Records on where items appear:
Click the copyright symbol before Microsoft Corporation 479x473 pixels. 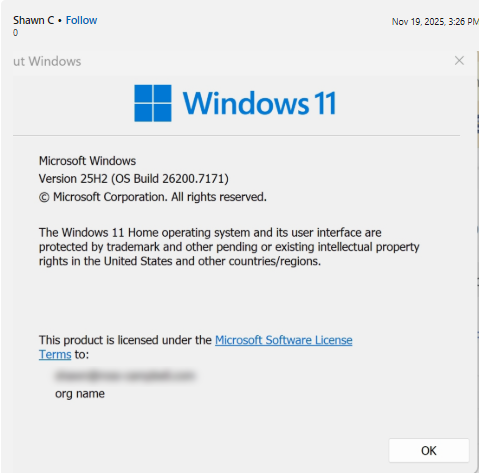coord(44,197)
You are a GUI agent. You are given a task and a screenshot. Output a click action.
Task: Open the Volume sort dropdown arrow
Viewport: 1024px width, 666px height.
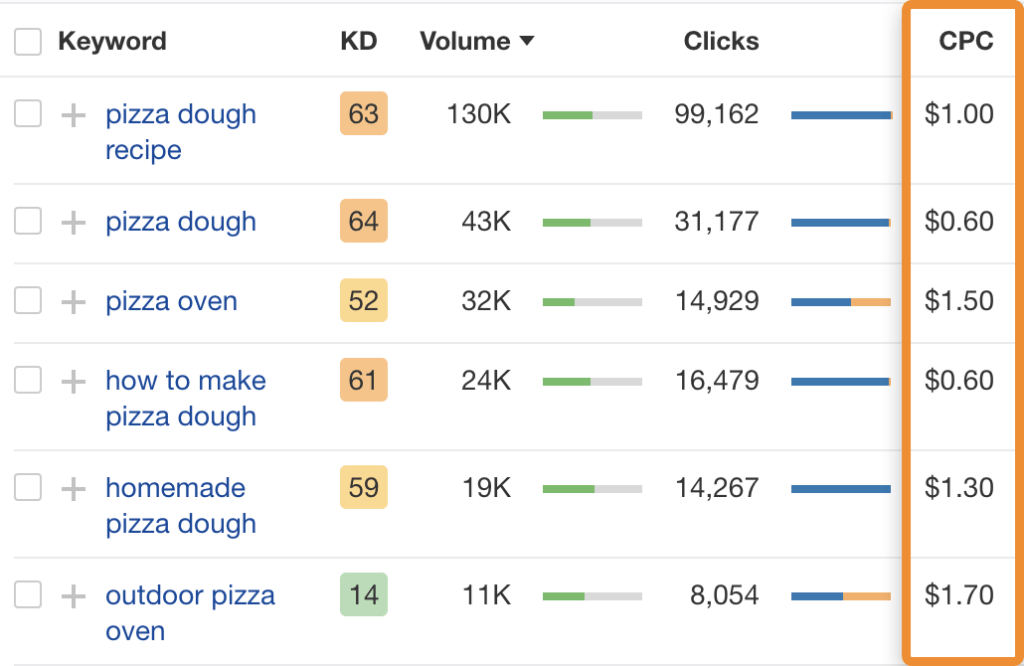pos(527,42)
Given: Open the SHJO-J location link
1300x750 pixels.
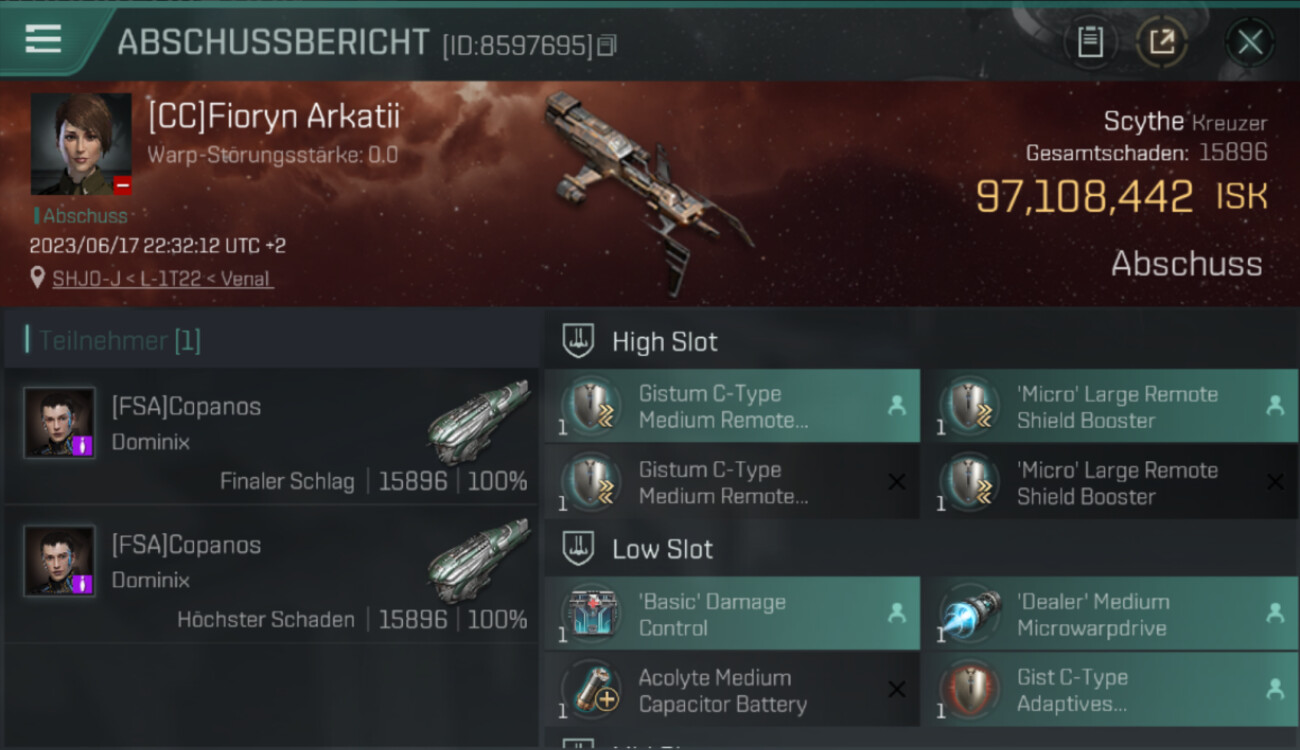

▶ _Problem statement_
Extract the lines word for word, from the line containing "You are a GUI" through the end of the records, leaving out the pictures.

▶ _Written solution_
You are a GUI agent. You are given a task and a screenshot. Output a click action.
Task: Open the Volume sort dropdown arrow
Viewport: 1024px width, 666px height.
pos(527,42)
Given: Open the SHJO-J location link
1300x750 pixels.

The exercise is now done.